___ PAGE EXTRACT ___

Credit: UGRacing

Electric energy at UGRacing

By Craig Smith

Senior members of the UGRacing team spoke to The Glasgow Guardian about the team’s exciting plans for the future.

So much seems to have stalled over this past year: wedding dates have been postponed, travel plans have been delayed, but UGRacing has been making exciting progress. The University of Glasgow team which competes in Formula Student (a prominent UK student engineering competition that involves producing a small-style formula-style racing car) has come to the end of creating combustion engine cars. Come the 2022 Formula Student UK Competition, the showpiece event of any year for the UGRacing team, the team will be discarding the combustion engine for an electric car. 

Callum Wilson, who is a third-year studying Aerospace Systems, leads the engineering department and told The Glasgow Guardian: “The electric car has a different design, a different chassis design and a fully electric powertrain. It’s the future of motorsport really but it also the focus of the team and that’s the thing we wanted to continue developing this year.” Whilst Wilson was willing to acknowledge, as many would suspect, that a lot of motorsport diehards were not particularly drawn to electric cars, with their inferior noise and unsatisfying smell, the engineers of UGRacing have thrust themselves into this new and challenging task with unbridled enthusiasm. Team principal Fraser Cowie, the fourth-year Aeroneutical Engineering student who heads up the entire team, revealed: “The exciting thing this year is the team came back together in August time and had a completely blank page to design this new electric vehicle which had never been done in the history of the team before…it’s been great to see the engineers rise to that challenge and get excited by it.”

___ DATA EXTRACT ___

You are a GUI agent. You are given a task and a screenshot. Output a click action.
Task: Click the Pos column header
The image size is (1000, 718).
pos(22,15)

___
___ DATA EXTRACT ___

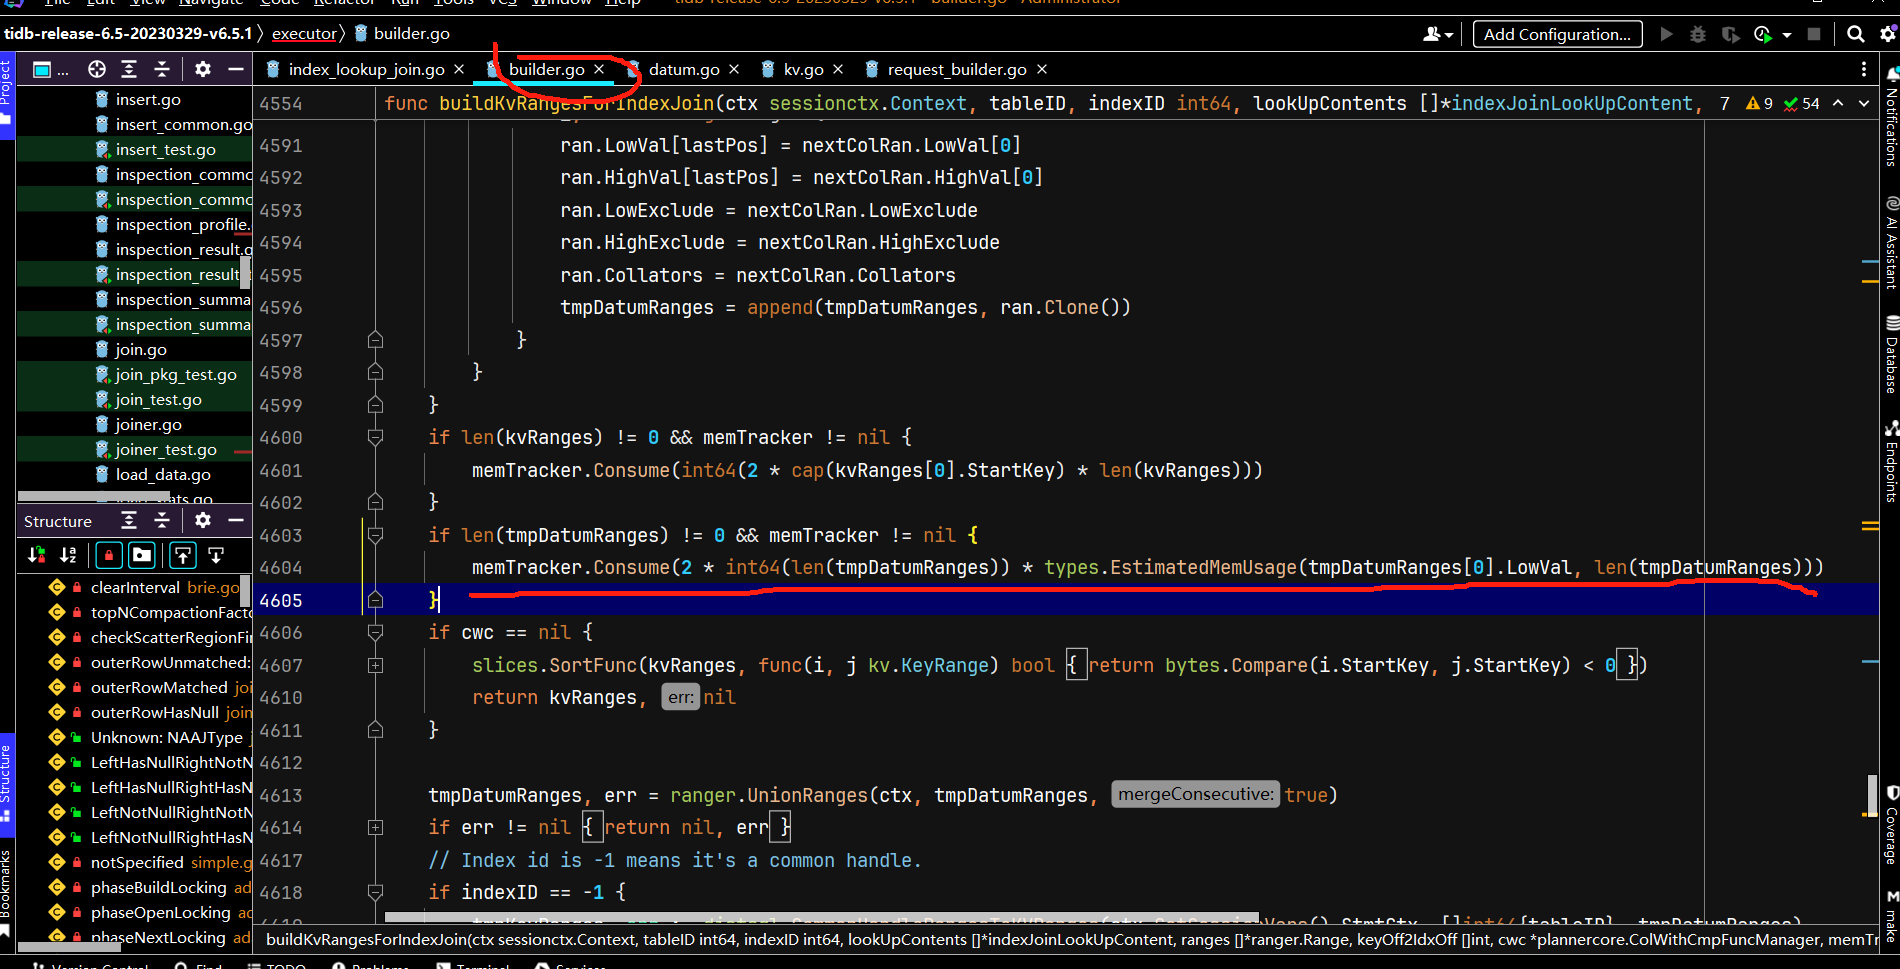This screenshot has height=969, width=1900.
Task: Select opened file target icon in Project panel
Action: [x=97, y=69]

___

_PROBLEMS TO SOLVE_
A - From the UGRacing article, duplicate everything from "Credit: UGRacing" down to "for the future.".
B - According to the UGRacing article, why were many motorsport diehards not particularly drawn to electric cars? Explain in one to three sentences.

_ANSWERS TO EACH TASK_
A -
Credit: UGRacing

Electric energy at UGRacing

By Craig Smith

Senior members of the UGRacing team spoke to The Glasgow Guardian about the team’s exciting plans for the future.

B - Many motorsport diehards were not particularly drawn to electric cars because of their inferior noise and unsatisfying smell.